──────── DATA TO USE

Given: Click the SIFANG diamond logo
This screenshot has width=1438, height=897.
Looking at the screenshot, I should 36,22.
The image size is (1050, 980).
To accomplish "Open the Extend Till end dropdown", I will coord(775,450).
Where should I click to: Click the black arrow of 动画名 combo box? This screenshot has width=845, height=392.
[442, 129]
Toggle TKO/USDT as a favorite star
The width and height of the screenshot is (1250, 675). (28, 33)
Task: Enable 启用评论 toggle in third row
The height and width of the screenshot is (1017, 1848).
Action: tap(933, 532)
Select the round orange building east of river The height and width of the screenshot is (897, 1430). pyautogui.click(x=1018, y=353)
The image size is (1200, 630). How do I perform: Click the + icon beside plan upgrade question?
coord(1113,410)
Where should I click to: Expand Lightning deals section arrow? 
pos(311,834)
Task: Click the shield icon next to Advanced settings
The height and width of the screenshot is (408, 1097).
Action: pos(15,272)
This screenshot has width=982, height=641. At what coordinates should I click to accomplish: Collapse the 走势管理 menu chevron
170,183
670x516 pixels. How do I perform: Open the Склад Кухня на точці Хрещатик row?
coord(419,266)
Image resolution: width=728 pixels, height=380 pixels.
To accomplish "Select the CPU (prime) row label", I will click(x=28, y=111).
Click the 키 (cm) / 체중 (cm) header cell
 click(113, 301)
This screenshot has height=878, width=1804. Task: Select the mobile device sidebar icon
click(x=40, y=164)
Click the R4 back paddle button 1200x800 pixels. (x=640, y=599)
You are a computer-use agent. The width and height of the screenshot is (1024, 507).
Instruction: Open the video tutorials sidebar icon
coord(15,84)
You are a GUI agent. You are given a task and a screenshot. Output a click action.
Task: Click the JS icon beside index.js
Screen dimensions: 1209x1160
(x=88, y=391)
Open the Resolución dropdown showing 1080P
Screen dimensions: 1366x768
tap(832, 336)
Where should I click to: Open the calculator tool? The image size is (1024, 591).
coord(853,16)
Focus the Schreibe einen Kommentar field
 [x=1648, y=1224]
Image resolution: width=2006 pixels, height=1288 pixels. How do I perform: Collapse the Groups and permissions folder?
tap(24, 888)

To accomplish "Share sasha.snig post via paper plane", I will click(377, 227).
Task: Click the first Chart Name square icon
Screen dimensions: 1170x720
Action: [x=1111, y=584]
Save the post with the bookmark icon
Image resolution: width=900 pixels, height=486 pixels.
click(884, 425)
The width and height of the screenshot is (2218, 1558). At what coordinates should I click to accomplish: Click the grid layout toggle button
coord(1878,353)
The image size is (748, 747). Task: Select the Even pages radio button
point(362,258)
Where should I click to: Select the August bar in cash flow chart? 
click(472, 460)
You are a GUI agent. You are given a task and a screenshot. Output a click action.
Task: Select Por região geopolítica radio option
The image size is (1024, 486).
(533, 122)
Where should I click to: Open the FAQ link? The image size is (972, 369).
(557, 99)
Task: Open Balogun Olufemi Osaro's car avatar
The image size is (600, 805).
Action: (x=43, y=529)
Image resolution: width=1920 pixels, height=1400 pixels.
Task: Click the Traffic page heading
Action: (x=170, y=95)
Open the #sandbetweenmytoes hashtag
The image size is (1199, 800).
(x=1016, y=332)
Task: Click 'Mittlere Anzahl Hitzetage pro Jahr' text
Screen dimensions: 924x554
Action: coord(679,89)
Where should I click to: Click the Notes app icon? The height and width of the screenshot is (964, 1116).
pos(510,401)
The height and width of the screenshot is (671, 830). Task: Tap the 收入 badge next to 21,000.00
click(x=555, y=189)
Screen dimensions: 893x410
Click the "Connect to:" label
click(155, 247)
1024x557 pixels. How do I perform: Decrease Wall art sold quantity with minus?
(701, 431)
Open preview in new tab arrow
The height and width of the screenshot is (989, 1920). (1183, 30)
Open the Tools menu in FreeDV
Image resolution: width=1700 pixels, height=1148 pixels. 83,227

────────────────

**REQUIRED WORK:**
Output the lines of the entries from the one containing "Image resolution: width=728" through the one containing "coord(15,84)", both included, as a JSON list of strings with one string per line. Omit any blank lines.

**TASK RESULT:**
[
  "Image resolution: width=728 pixels, height=380 pixels.",
  "To accomplish \"Select the CPU (prime) row label\", I will click(x=28, y=111).",
  "Click the 키 (cm) / 체중 (cm) header cell",
  " click(113, 301)",
  "This screenshot has height=878, width=1804. Task: Select the mobile device sidebar icon",
  "click(x=40, y=164)",
  "Click the R4 back paddle button 1200x800 pixels. (x=640, y=599)",
  "You are a computer-use agent. The width and height of the screenshot is (1024, 507).",
  "Instruction: Open the video tutorials sidebar icon",
  "coord(15,84)"
]